Tellement hypocondriaque que j'ai l'impression que tout cela devient somatique. Je ressens des malaises modérés, des sensations étranges (vertiges brefs, impression de solitude, irritabilité, déprime même) et tout cela seulement lorsque je me mets à penser aux possibles maladies.
Pour ajouter à tout cela, mon professeur d'éducation physique, à qui j'ai transmis les ordres de ma cardiologue de ne pas effectuer d'exercices physiques violents (c.f. les tests d'aptitude physiques de fin de session) pour cause d'hypertension sévère, m'a laissé, avant les vacances, sur cette phrase: «Tu veux devenir psychologue? Il va falloir que tu fasses attention à ta santé si tu veux avoir le temps de finir tes études. Une crise de coeur à 25 ans c'est pas ben l'fun (sic).» Merci. Je m'en serais passée de celle-là. Ça ne fait que rajouter à mes craintes déjà trop envahissantes.

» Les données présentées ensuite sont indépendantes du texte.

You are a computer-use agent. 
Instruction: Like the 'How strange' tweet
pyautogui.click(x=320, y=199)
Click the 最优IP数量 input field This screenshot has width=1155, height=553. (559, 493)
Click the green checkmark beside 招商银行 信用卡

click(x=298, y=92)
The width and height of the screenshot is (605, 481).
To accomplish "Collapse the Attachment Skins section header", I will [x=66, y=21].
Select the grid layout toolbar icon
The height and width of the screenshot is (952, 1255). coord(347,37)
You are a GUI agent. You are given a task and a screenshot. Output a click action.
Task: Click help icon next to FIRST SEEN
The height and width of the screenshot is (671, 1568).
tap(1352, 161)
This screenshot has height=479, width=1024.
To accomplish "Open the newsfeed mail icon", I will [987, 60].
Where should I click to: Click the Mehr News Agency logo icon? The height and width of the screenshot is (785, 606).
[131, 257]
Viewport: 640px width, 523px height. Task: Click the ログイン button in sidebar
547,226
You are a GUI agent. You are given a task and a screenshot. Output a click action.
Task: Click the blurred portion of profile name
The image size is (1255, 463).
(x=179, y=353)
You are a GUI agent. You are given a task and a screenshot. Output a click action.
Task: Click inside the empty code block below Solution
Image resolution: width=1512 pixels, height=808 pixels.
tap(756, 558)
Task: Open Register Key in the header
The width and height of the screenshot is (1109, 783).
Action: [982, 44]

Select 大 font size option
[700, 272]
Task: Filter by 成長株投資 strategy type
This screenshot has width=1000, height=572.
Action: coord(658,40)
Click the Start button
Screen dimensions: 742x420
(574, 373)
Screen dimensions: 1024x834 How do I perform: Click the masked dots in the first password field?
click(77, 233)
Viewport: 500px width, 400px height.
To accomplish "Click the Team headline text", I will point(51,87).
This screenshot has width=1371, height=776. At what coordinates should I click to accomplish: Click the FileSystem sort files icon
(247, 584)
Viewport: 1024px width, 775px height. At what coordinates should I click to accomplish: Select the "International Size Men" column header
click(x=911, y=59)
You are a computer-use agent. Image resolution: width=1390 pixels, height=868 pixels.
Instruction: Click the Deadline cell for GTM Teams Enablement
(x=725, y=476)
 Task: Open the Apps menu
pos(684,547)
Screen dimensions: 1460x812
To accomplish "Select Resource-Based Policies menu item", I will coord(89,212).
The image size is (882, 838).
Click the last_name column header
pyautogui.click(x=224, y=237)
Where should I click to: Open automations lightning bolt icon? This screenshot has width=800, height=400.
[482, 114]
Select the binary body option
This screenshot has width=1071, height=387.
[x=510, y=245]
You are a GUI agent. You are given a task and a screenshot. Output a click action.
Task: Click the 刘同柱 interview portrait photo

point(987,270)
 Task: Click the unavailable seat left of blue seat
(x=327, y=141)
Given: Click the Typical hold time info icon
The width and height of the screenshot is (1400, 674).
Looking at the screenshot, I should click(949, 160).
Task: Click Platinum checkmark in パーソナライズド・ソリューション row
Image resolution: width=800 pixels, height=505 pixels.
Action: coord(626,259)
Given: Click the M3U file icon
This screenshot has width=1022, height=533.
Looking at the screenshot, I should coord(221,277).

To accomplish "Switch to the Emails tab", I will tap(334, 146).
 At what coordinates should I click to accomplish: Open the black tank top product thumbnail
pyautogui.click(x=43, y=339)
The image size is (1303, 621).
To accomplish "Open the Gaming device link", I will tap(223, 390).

Pourtant, je suis suivi médicalement. Un diagnostique fut posé. Je sais que l'hypertension contrôlée rapidement n'est pas très dangereuse. Je n'ai pas eu d'autre gros malaises, tout semble aller mieux. Mais j'ai peur quand même. J'ai l'impression que la morbidité me guette et à ce sentiment se rattachent presque toujours des symptômes physiques plus ou moins forts. Cela me prend le soir, en me couchant, en fin d'après-midi ou quand je suis seul.
Tout cela me semble totalement irrationnel et anormal. J'ai vécu des événements difficiles cette session (un deuil et un deuil à venir de même qu'une déception amoureuse), j'étais vulnérable. J'ai été malade. Il faut croire que j'étais susceptible de devenir hypocondriaque (je déteste les hôpitaux, la maladie, je n'ai qu'une confiance très modérée en la médecine ("douce" ou "forte") et que cet épisode médical m'a simplement pris de court, dans ma vulnérabilité, et a rendu mon simple potentiel hypocondriaque en problème psychique complet.
Cela commence à nuire à ma vie. Je n'ai pas besoin de cela en plus du reste. Je me sens bien quand je bouge, quand je suis en autobus, en train, en auto, quand je voyage, quand je ne pense pas. La dépression ne me guette pas encore. J'ai pleins d'espoirs en la vie, fondamentalement je me sens optimiste. Mais tout s'écroule pour quelques heures quand je me mets à m'inquiéter et à m'imaginer (fort probablement, du moins, je l'espère) des maladies épouvantables et des crises de ceci et de cela.
Je me sens devenir un Woody Allen. Je crois que des visites chez mon médecin de famille et un psy (je vais essayer la clinique psychologique de l'UQAM, quelqu'un connais?) s'imposent.
Sinon... Suis-je seul à vivre ce pénible état hypocondriaque?